Phil Campbell, Phil Campbell and the Bastard Sons

Phil Campbell is first and foremost known as the former guitarist of legendary speed rock band Motörhead. His career in the band lasted for 31 years, which he pretty much spent on the road touring or in the studio recording. Sadly, the band’s disbanded in 2015 after the tragic passing of frontman Lemmy. Since then, Phil has formed his own band “Phil Campbell and the Bastard Sons” with three of his actual sons, almost a family business much like our own, sort of.
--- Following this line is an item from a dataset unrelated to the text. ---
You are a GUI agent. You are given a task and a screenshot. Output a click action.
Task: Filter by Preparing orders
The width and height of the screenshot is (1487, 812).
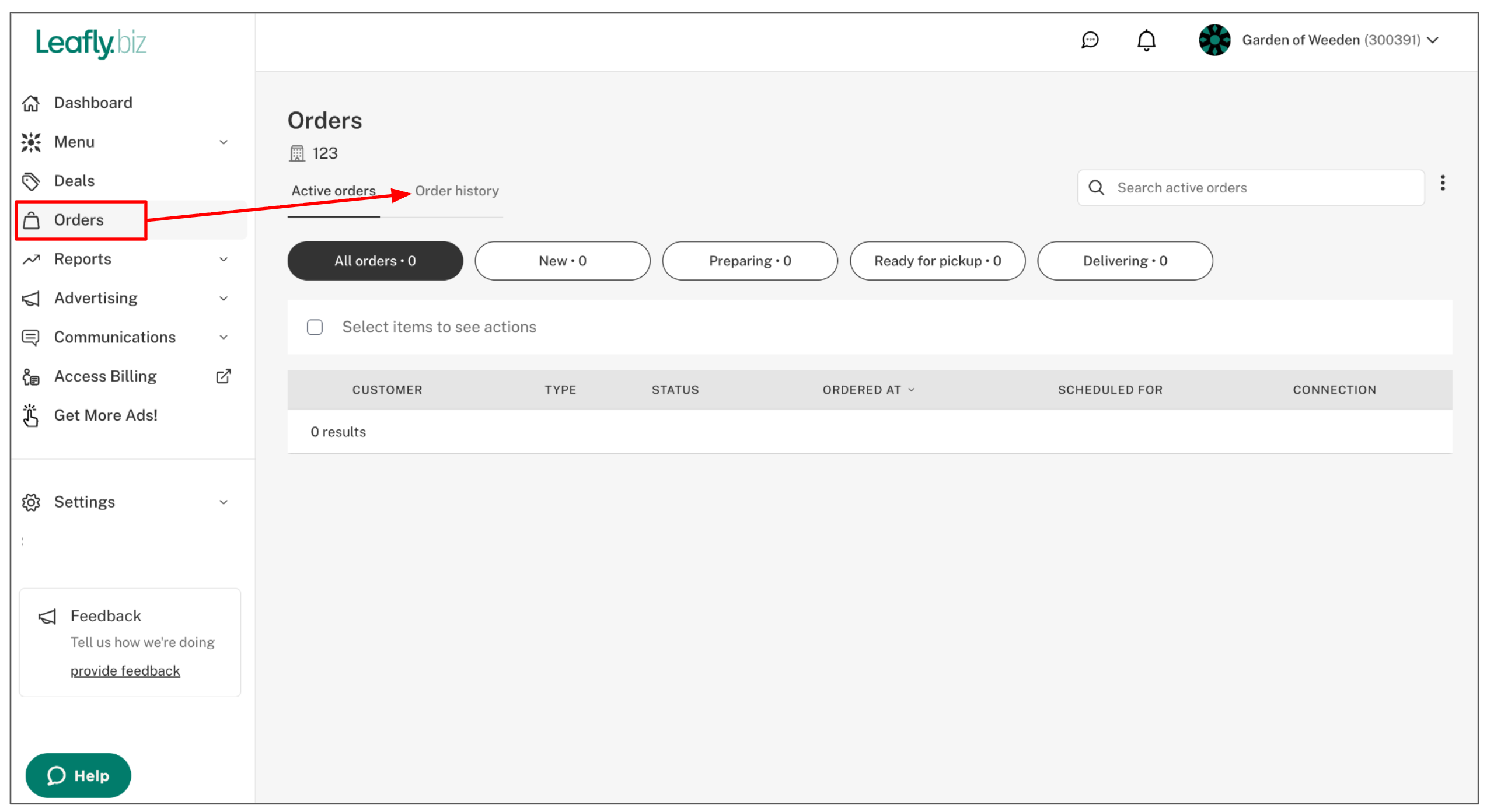(750, 261)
Rune Rebellion, Turbonegro

AD30HTC x 2
Rockerverb100
Turbonegro kind of came out of the Norwegian woods having created their own sort of genre called “Denim Death Punk”, which is pretty close to what we call rock ’n’ roll hence why we’re allowing them on our list. Turbonegro were initially formed in the late eighties and kept it going for about a decade, before a three year long hiatus. Luckily, to the joy of Turbojugends across the world the band got back together and kept releasing music. Rune’s one of the founding members of the band, and has been a constant member with the exception of a few years which we’re choosing to ignore. Watching Turbonegro live is in many ways the most masculine and feminine thing you’ll ever see all at once – middle-aged men in daisy dukes, sailor hats and make up, playing sweet rock ’n’ roll to a bunch shirtless dude and women (although they tend to keep their shirts on) – few bands throw a party like Turbonegro. Rune’s been using Orange for about 15 years now both live and in studio, and tends to stay clear of effects, as “The Rockerverb sound provides him with the softness of classic rock mixed with the modern hard rock growl which is perfect for the full on Turbonegro guitar attack.” – Rune Rebellion.

Scott Holiday, Rival Sons

OR15
Acoustic Pre
Custom Shop 50
PPC412

PPC212

Some people say rock ’n’ roll is going, so whenever a band such as Rival Sons comes up it makes us happy as it means we can prove people wrong. Rival Sons are one of those bands that are kind of ticking all the boxes for a classic rock band, but with a modern twist – they have the anthems as well as the ballads, a killer frontman who can play the tambourine and look super fly while doing so, which is pretty rare in 2019, and they have Scott Holiday and his magician moustache. Scott’s all about the big sounds, and with the “killer and colourful heritage and history, healthy list of some of the greatest players ever and the high quality of current amps and cabs, Orange was an easy choice.” – Scott Holiday.

Danava, Peter Hughes

Rockerverb 50
OR100
PPC412 x 2
Peter Hughes, the classically trained and exceptionally skilled guitarist of heavy rock ’n’ roll bands Danava and Sons of Huns. Peter got his hands on his first ever Orange (which was a Rockerverb 50 combo) back in 2007 having just graduated the Willamette University with a Bachelor of Music degree in Classical Guitar performance. It didn’t take longs before he had his hands full playing for both bands, venturing far away from the classical sounds but bringing along all the tricks of the trade to the table, now catering for a new audience with his high paced and heavy rock ’n’ roll which would suit fans for the likes of Motorhead and Thin Lizzy. Since then, he’s become an official Orange ambassador and acquired a few more pieces to his rig in the form of two PPC412 cabs and an OR100. When Peter isn’t playing his Orange amplifier at excessive decibels, he enjoys “plucking out the Baroque stylings of the one and only J.S. Bach on Classical Guitar”, as well as being a amateur mycologist, or a fungi enthusiast.